━━ TEKS YANG DIBERIKAN

Proses interaksi intruksional sebagai wahana proses pembelajaran siswa dalam nuansa pendidikan diperankan oleh guru. Guru sebagai front terdepan pendidikan berhadapan langsung dengan peserta didik dalam upaya menumbuhkan dan menciptakan suasana proses pembelajaran. Dengan demikian penentu kualitas proses dan hasil pendidikan tertumpu pada guru. 
Guru yang mempunyai kompetensi dalam bidang kependidikan baik mulai dari penguasaan bahan, administrasi, strategi dan metode pengajaran, pengelolaan kelas, mengenal peserta didik, mengembangkan media pengajaran, mengevaluasi hasil belajar, melaksanakan bimbingan dan penyuluhan, dan melaksanakan penelitian, akan mempengaruhi hasil yang dicetaknya. Dalam prosesnya terjadi keterkaitan timbal balik antara perilaku mengajar, interaksi pengajaran, perilaku belajar, dan hasil belajar.
a. Profesi Guru Suatu Tinjauan Teoretik
Pengembangan sumber daya manusia yang sangat mendasar dalam tatanan pendidikan, tidak dapat terepas dari wacana persekolahan sebagai sistem. Komponen strategis dalam sistem persekolahan adalah tenaga kependidikan khususnya sosok guru. H.A.R.Tilaar (1999:281), memandang profesi guru pada abad ke 21 berhadapan dengan tiga karakteristik, yaitu; (1) masyarakat teknologi, (2) masyarakat terbuka, (3) masyarakat madani. Adapun proses pendidikan yang dihadapi di masa itu, merupakan suatu interaksi antara pendidik dan peserta didik. Interaksi yang terjadi di masa depan sesuai dengan teknologi yang ada, masyarakat yang terbuka dan demokrasi.

━━━━
━━ BARIS DATA

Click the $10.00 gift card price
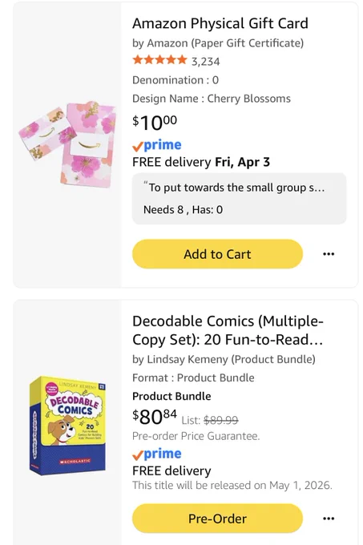The height and width of the screenshot is (545, 363). (x=155, y=123)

━━━━

◆ **YANG DITANYAKAN**
**1.** Menurut teks tentang profesi guru, apa saja tiga karakteristik yang dihadapi profesi guru pada abad ke-21 menurut H.A.R. Tilaar?
**2.** Ringkaslah teks tentang profesi guru dalam dua kalimat.
**3.** Tuliskan kembali bagian teks tentang profesi guru yang dimulai dengan "Proses interaksi intruksional" dan berlanjut hingga "tertumpu pada guru.".

◆ **JAWABAN TERTULIS**
**1.** Masyarakat teknologi, masyarakat terbuka, dan masyarakat madani.

**2.** Guru adalah front terdepan pendidikan yang berhadapan langsung dengan peserta didik, sehingga kualitas proses dan hasil pendidikan tertumpu pada guru. Kompetensi guru di bidang kependidikan memengaruhi hasil yang dicetaknya, dan menurut H.A.R. Tilaar profesi guru pada abad ke-21 berhadapan dengan masyarakat teknologi, masyarakat terbuka, dan masyarakat madani.

**3.**
Proses interaksi intruksional sebagai wahana proses pembelajaran siswa dalam nuansa pendidikan diperankan oleh guru. Guru sebagai front terdepan pendidikan berhadapan langsung dengan peserta didik dalam upaya menumbuhkan dan menciptakan suasana proses pembelajaran. Dengan demikian penentu kualitas proses dan hasil pendidikan tertumpu pada guru.